9 Aralık 2012

N'lmuş kebabçıya gittiysek? 1.bölüm





Bu hoyrat, ancak samimi davranışımdan sonra kız o gün bu gündür mesajlarıma cevap atmıyor. Bana sorarsanız bunu hakedecek bi' şey yapmadım, yaparken hiç utanmadım da; ama gel de bunu ona anlat. Seven sikiliyormuş a dostlar.
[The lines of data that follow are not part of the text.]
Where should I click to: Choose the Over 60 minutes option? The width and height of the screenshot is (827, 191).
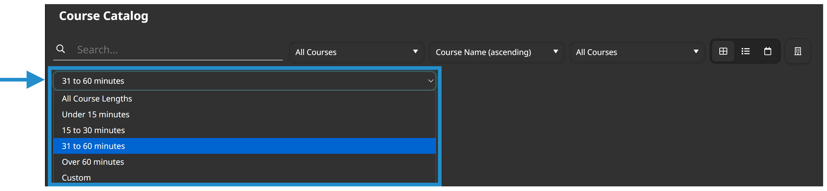[x=93, y=162]
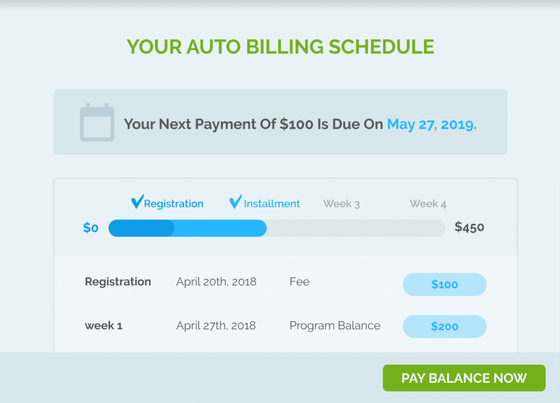Click the $200 program balance pill
This screenshot has width=560, height=403.
pyautogui.click(x=444, y=326)
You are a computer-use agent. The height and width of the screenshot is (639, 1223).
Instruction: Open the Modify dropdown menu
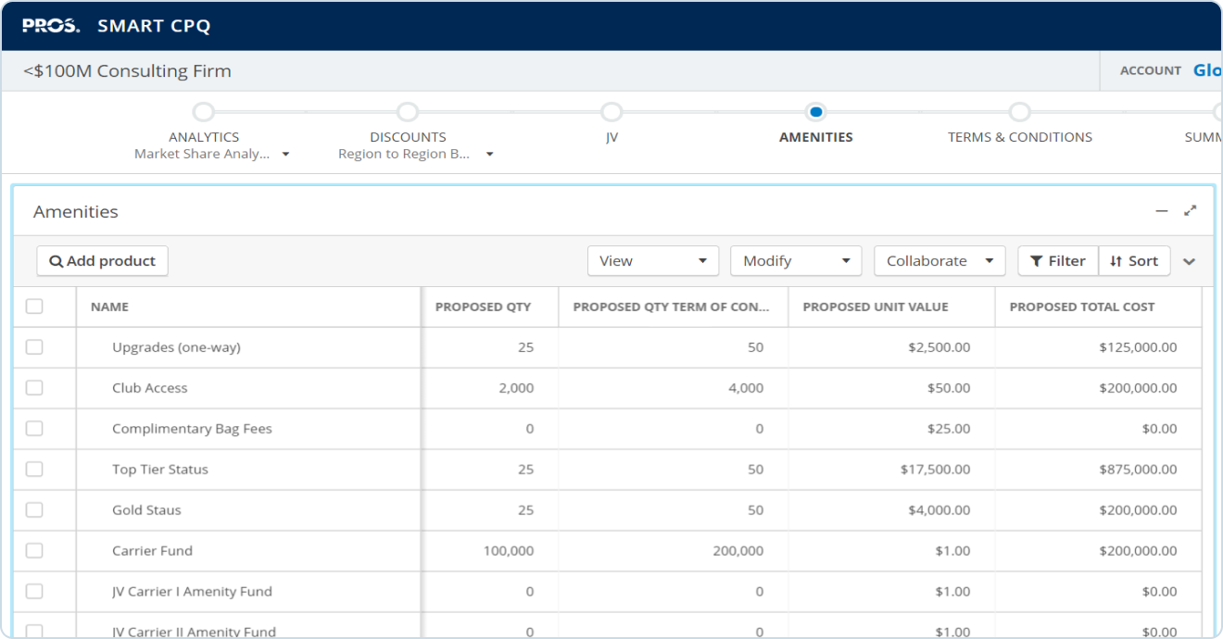(795, 261)
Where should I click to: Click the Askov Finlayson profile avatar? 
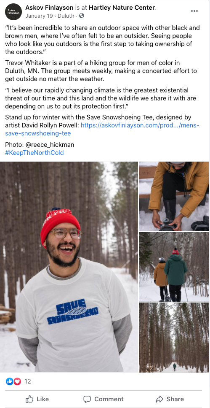13,12
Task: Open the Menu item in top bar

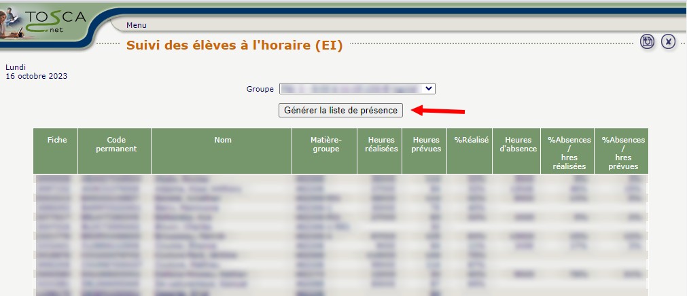Action: pyautogui.click(x=136, y=25)
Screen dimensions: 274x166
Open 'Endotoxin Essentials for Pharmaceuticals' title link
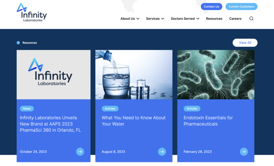click(208, 121)
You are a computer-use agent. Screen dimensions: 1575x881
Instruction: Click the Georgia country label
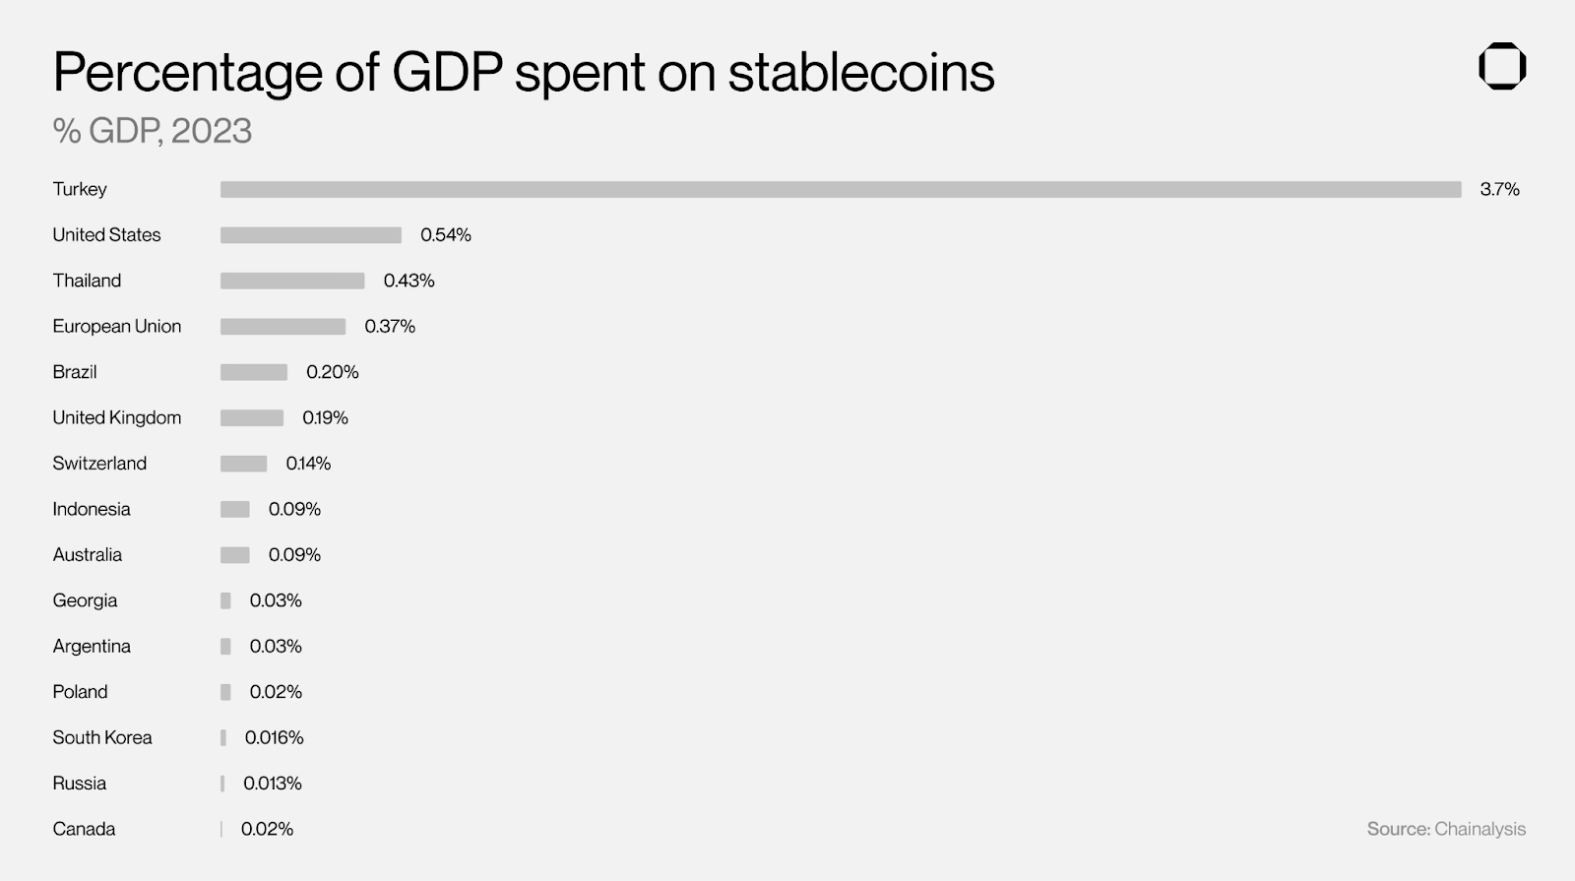click(x=85, y=600)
Öz Urfa'yı herkes bilir Aksaray'da. Ucuz bi' yerdir, e öğrenciyiz, haliyle sıkıntı çektiğimiz zamanlar oluyo.. Velhasılkelam, 5 liraya karnınızı tıka basa doyurabileceğiniz şahane bi' mekandır ''ÖZ URFA'' 5 liraya 5 çeşit yemek, üstüne iskender, üstüne de künefe yiyebileceğiniz, yanında da ortaya açılmış 2.5 litrelik koladan dilediğiniz kadar - aslında pek de iyi yıkanmayan, hatta üzerinde az önce yıkanmasından mütevellit damla izleri olan- bardakla içebileceğiniz, fakirin dostu bir yer. Bak yazarken bile canım çekti. Neyse..
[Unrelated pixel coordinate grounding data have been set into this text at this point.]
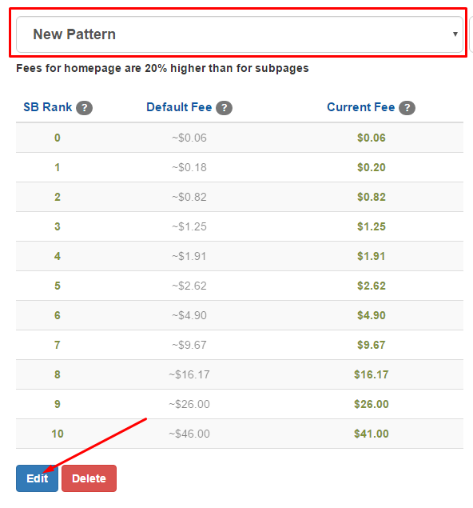473x508 pixels.
Task: Click the dropdown arrow beside New Pattern
Action: 455,34
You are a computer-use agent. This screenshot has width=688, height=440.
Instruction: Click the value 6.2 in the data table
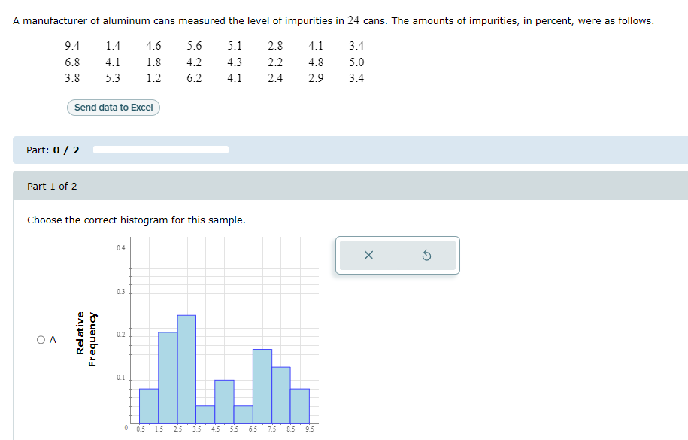tap(194, 77)
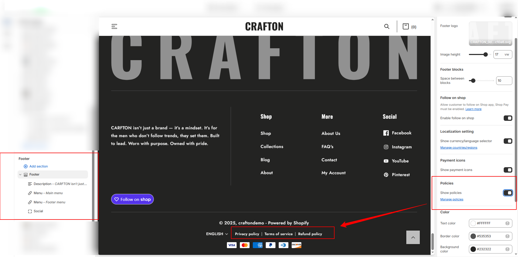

Tatlılardan bahsetmedim henüz, tamı tamına 13 çeşit tatlı var, ancak hepsinin tadı aynı. künefeyle,  muhallebinin tadı nasıl aynı olur demeyin, adamlar yapmış. Müthiş bir promosyon stratejisi, müşteriyi seçim yapma zorunda bırakmıyor, hepsinde aynı tat, hepsinde aynı lezzet.  Sürpriz lezzetle karşılaşmak zorunda kalmadığınız bu ulvi ortamda insan kendini kaybediyor zaten. Salatalara gelecek olursak, dolapta durmaktan büzüşmüş kıvırcık ve tıpkı vücut geliştiricem diyip iğne yaptıran sporcu çükleri gibi başı eğik ve masum salatalıklar.. Ama insan görmüyor böyle şeyleri aç olunca.. O yüzden bizim yaşam alanımız ÖZ URFA, canımız, ciğerimiz..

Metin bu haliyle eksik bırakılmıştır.